Stored items from a collection:
####################

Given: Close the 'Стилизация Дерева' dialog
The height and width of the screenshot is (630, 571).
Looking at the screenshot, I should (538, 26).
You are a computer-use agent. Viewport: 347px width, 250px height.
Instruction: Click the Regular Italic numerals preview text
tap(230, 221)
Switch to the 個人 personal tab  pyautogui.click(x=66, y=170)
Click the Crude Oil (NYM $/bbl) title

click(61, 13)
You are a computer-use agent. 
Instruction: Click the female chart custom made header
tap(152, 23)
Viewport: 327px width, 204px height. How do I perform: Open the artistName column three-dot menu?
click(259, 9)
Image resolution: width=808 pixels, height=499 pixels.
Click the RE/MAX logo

####################

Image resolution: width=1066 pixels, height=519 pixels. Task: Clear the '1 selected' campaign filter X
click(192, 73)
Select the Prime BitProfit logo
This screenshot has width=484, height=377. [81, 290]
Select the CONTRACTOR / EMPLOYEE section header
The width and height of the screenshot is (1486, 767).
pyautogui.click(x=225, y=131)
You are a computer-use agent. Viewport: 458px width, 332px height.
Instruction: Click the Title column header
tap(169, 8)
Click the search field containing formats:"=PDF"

####################

What is needed:
What is needed is an exact copy of the lines above, from the one containing "Image resolution: width=808" through the one containing "Click the RE/MAX logo", with nothing added.

Worked solution:
Image resolution: width=808 pixels, height=499 pixels.
Click the RE/MAX logo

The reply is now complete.